What would happen at the Tulskaya when Hunter would get through to it? Would he be able to quench his thirst when he drowned the entire station in blood, yes even two or three? Or would that what he was carrying inside of him grow till it knew no more bounds? Who of the two Hunters had Homer accompanied? The one that consumed the people or the one who fought against the monster? Which one had fallen to the ground at the fight of phantoms at the Polskaya? And who had asked for Homers help after that?

Yes, maybe Homer had another destiny: To kill him.

Was it maybe the small remnants of the old brigadier who had asked the old man for it out of despair? Did he see it all with his own eyes full of horror while the other hunter killed?

He couldn’t take his own life so the brigadier had chosen his henchman. A henchmen who you didn’t have to ask for anything, who had enough intuition to realize it on his own and smart enough to deceive the other Hunter. The second one who was getting more monstrous day after day and didn’t want to die.

But even though if Homer had the courage and waited for the right moment to kill Hunter when he wasn’t looking, what would that accomplish? He wouldn’t be able to stop the epidemic. So was there nothing he could do but keep watching and writing down?

Homer had guessed where the brigadier had gone. That almost mystical order, which apparently Melnik and Hunter were members of. Rumors said that they had their base at the Smolenskaya, the underground of polis. Its legionaries protected the metro and its inhabitants from all dangers that whole armies of common stations couldn’t deal with.

Nobody knew more about this mystical organization. The old man couldn’t even think about entering the Smolenskaya, it was without an entrance like the fortress Alamut. But for what: To meet with the brigadier he just had to go back to the Dobryninskaya. And wait till fate brought Hunter there without stopping, at the place of his coming crimes, the end station of this strange story.

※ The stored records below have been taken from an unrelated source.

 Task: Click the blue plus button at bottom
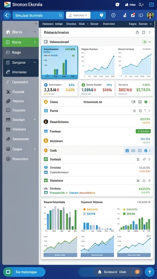150,272
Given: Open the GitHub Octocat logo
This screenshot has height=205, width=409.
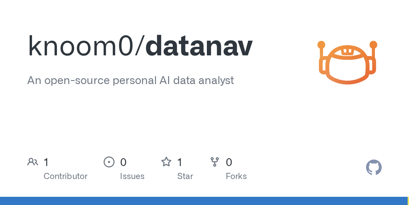Looking at the screenshot, I should 374,168.
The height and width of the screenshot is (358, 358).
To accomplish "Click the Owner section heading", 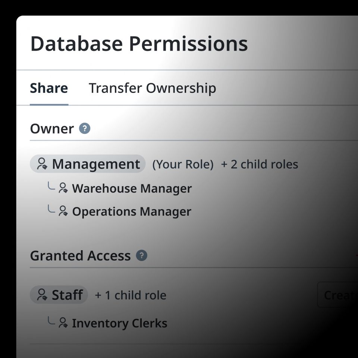I will tap(52, 129).
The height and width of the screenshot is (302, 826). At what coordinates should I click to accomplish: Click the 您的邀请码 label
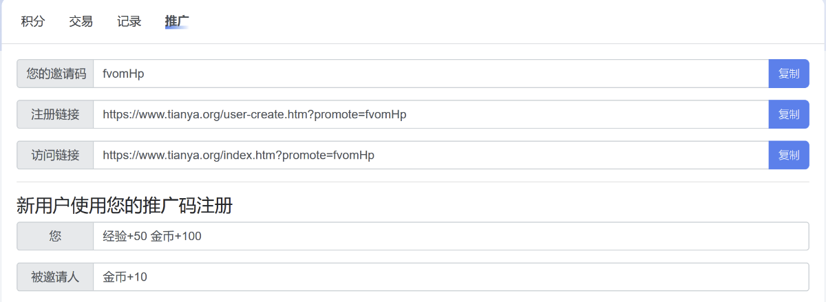click(55, 74)
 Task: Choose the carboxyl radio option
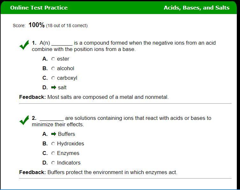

Should he allow him to settle his score with the infected and disinfect the Tulskaya and then act accordingly to his will? Homer had always thought that he had a different role: Not to shoot, but to give immortality, not to judge and to not get involved and give the heroes of his book the possibility to act on their own. But when you’re standing in blood up to your knees it seemed impossible to not get dirty yourself. Now it was lucky that the girl had left with this smart guy. At least he had spared Sasha from seeing the horrible massacre with her own eyes; even she couldn’t have stopped it. He looked at the clock of the station: When the brigadier stuck to his schedule then Homer had only a few hours. Enough time to be alone. And ask polis for to dance with him one more time.

“And how do you want to earn the right to get in?” Asked Sasha.

“Well…” Leonid hesitated. “It’s stupid, I know, but… With my flute. I thought I could redeem myself with it.

You know, music is the first art to disappear. It only exists as long the instruments sounds and in the next moment it is gone without a trace. But nothing grips people as strong as music, nothing hurts so deep and heals so slowly. When somebody touches you with a melody it stays with you for your whole life. It is the extract of beauty. I thought I could heal the wounds of the soul with it.

“You’re strange.”

“But now I’ve realized that someone who is sick can’t heal sick people. If I don’t tell you everything I can never stop them”

She gave him a sharp look. “Do you think that I’m going to forgive you? Your lies, your cruelty?”

“Will you give me one last chance?” Leonid smiled at her. “You’ve said that we all deserve one.”

Sasha was silent. She had gotten more careful.

This time she wouldn’t get swept away by one of his strange games.

She had just thought that he was truly sorry and his words to be true and now… Again?

“Out of everything that I’ve told you one thing is true. There is a cure.” He said.

“Medication?” Sasha turned around; again ready to be lied to again.